Informed and careful use of these impact data is essential, and should be based on a thorough understanding of the methodology used to generate impact factors. There are controversial aspects of using impact factors:
Eigenfactor (URL: http://www.eigenfactor.org/ )
The Eigenfactor Score calculation is based on the number of times articles from the journal published in the past five years have been cited in the JCR year, but it also considers which journals have contributed these citations so that highly cited journals will influence the network more than lesser cited journals. References from one article in a journal to another article from the same journal are removed, so that Eigenfactor Scores are not influenced by journal self-citation.
The mean Article Influence Score is 1.00. A score greater than 1.00 indicates that each article in the journal has above-average influence. A score less than 1.00 indicates that each article in the journal has below-average influence.

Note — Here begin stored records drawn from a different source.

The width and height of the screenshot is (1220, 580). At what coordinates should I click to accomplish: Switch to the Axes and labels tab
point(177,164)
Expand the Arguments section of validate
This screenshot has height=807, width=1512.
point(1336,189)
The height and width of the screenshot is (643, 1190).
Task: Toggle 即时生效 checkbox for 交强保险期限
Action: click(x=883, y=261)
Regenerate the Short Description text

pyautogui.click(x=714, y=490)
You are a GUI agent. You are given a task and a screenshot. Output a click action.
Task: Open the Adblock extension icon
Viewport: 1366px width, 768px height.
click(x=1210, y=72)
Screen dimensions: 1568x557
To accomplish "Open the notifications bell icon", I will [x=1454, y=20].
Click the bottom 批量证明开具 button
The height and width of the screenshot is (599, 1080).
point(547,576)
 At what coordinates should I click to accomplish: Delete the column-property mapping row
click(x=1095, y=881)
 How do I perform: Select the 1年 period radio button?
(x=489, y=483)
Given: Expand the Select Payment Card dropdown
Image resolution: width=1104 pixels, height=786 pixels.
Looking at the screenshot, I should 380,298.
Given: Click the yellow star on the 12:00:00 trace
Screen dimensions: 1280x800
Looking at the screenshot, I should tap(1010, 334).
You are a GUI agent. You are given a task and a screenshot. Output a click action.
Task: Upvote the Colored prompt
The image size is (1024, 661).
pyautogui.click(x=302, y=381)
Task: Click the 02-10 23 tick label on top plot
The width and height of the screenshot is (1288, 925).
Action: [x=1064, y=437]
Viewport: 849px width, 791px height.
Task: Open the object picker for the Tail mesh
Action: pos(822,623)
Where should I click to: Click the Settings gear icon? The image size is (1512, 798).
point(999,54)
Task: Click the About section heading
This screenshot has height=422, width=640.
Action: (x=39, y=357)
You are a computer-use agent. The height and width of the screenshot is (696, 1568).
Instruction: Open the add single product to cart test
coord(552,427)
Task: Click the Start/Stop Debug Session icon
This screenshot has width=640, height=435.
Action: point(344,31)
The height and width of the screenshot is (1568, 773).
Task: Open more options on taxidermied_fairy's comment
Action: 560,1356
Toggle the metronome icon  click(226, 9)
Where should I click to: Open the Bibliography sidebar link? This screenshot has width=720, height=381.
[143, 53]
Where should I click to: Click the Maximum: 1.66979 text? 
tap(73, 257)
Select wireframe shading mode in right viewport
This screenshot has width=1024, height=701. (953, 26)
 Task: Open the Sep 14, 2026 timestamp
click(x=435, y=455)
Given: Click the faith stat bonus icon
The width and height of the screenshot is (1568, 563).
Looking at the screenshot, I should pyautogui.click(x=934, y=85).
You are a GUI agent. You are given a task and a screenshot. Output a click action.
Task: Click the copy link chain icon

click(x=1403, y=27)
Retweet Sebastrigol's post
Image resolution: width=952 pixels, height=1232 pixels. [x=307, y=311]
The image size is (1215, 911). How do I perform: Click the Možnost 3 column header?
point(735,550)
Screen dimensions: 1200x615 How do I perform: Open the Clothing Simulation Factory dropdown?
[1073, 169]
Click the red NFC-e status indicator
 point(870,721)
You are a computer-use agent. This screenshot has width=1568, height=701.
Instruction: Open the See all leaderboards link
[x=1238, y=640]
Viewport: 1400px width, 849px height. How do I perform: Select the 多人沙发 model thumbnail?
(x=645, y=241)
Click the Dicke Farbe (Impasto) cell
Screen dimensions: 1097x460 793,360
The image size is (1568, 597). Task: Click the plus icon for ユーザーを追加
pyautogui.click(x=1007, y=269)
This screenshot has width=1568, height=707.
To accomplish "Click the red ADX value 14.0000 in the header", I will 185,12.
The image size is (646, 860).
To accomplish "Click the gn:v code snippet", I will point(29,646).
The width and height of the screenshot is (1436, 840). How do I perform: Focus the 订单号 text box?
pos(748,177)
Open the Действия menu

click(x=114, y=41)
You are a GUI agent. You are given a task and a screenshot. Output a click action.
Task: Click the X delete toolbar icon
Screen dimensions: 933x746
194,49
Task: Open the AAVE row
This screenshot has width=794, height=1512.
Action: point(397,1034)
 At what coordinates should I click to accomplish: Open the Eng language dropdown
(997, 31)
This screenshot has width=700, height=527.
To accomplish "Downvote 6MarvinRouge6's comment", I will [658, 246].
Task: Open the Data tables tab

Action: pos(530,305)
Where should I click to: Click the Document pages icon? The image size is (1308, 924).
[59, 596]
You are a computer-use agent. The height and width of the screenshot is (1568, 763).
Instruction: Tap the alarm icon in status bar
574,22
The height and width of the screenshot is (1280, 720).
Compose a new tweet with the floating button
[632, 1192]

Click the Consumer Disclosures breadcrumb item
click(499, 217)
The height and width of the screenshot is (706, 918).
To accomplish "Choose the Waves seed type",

In 2006, the top journal by Article Influence score is Annual Reviews of Immunology, with an article influence of 27.454. This means that the average article in that journal has twenty seven times the influence of the mean journal in the JCR.
The journal Impact Factor is the average number of times articles from the journal published in the past two years have been cited in the Journal Citation Reports (JCR) year.
The Impact Factor is calculated by dividing the number of citations in the JCR year by the total number of articles published in the two previous years. An Impact Factor of 1.0 means that, on average, the articles published one or two year ago have been cited one time. An Impact Factor of 2.5 means that, on average, the articles published one or two year ago have been cited two and a half times. Citing articles may be from the same journal; most citing articles are from different journals.
The journal Impact Factor was developed by Eugene Garfield at the Institute for Scientific Information (ISI), now owned by Thomson Reuters.
The Journal Analyzer provides a view of journal performance using Scopus citation data and includes two new journal metrics - Source Normalized Impact per Paper (SNIP) and SCImago Journal Rank (SJR). Using citations from nearly 18,000 titles from 5,000 international publishers, the Journal Analyzer goes back to 1996.